PostPosted: 19 Jan 2009, 14:21
by oleg
what I mean is that to calculate esd on the distance, you need 2x2 VcV matrix, each element of which is the 3x3 matrix of correlations between x,y and z. If you calculate a centroid (using
Code: Select all
cent sel
) in Olex2 we then have only esd of x,y and z, but not the full VcV matrix I mentioned above, therefore the calculation of esd on the distance between the centroids will not be as accurate as the calculation which is done on full atom list where that 2x2 matrix "resides"

If however you have defined two planes in Olex2 using the
Code: Select all
mpln sel
command as described above, for N atoms of plane A and M atoms of plane B, we create a VcV matrix of (N+M)x(N+M) dimension (Olex2 also takes the symmetry operations, if used for any of the plane atoms into account).
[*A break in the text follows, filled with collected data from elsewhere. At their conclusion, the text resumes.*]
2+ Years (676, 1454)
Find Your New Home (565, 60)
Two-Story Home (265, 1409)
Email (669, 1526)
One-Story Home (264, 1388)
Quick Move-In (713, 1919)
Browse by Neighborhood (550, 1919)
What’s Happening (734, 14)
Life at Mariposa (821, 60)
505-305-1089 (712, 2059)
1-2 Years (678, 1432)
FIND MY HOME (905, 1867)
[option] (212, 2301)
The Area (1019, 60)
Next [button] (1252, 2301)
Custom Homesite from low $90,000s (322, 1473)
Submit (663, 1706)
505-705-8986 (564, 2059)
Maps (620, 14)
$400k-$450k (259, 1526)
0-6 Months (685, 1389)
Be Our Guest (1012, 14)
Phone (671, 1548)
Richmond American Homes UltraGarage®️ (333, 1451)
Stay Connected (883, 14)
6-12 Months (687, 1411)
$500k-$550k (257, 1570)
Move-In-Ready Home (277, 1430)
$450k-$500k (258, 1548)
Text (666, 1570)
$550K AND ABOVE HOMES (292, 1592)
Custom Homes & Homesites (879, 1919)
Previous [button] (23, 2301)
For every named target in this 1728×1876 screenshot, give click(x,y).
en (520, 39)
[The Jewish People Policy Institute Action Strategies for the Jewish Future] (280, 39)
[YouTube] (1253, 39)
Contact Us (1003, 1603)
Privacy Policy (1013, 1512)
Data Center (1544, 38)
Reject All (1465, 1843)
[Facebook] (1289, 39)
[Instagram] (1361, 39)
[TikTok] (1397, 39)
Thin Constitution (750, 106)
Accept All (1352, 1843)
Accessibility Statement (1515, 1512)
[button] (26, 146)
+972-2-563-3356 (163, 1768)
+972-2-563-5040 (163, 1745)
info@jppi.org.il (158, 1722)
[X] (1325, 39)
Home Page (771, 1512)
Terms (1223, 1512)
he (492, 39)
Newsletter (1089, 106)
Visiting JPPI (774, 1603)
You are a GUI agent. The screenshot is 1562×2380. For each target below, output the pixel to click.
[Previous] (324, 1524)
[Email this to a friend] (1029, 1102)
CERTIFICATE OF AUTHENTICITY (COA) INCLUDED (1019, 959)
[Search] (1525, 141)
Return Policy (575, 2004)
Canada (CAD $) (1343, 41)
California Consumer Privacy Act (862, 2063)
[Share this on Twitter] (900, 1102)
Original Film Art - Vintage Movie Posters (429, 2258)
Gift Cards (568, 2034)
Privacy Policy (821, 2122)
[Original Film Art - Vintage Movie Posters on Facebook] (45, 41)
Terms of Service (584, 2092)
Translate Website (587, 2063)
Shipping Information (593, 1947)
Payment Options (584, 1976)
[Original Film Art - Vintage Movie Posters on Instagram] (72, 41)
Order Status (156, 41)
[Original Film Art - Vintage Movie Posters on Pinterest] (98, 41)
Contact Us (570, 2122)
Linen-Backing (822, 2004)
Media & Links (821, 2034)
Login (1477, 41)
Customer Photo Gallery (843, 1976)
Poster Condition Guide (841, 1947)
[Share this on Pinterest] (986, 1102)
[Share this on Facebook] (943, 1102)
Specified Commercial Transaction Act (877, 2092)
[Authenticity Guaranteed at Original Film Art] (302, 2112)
Then we define a function to calculate the distance between the centroids as normally:

double calc_dist(A, B) {
vec3d c1, c2;
for i in [0..N]
c1 += A[i]
for i in [0..M]
c2 += B[i]
c1 /= N;
c2 /= M;
return c1.DistanceTo(c2);
}

using this function we calculate partial derivatives on all parameters and then sum the elements of the VcV matrix multiplied by the derivatives (as from the definition)...

Re: How to calculate a centroid-centroid separation?

PostPosted: 21 Jan 2009, 11:25
by spea
All PLATON calculations have to depend on the information in the CIF:

1 - The coordinates in the CIF are rounded and thus different from the values available
internally in SHELXL used for geometry calculations.

2 - Only variances are available

For that reason, distances, angles and torsions may have values that can deviate
slightly from those given by SHELXL (but within the reported s.u.)

Nearly all s.u.'s in derived quantities are calculated numerically (as opposed to the
use of analytical expressions) with the propagation of error formula
(but excluding the co-variances).

Ton

Re: How to calculate a centroid-centroid separation?

PostPosted: 21 Jan 2009, 12:45
by oleg
I have actually compared analytical vs numerical differentiation approaches to calculate esd's on what I could evaluate the analytical derivatives for, namely on distance, angle, torsion angle, plane centroid to an atom distance) and found no [significant] difference in the results.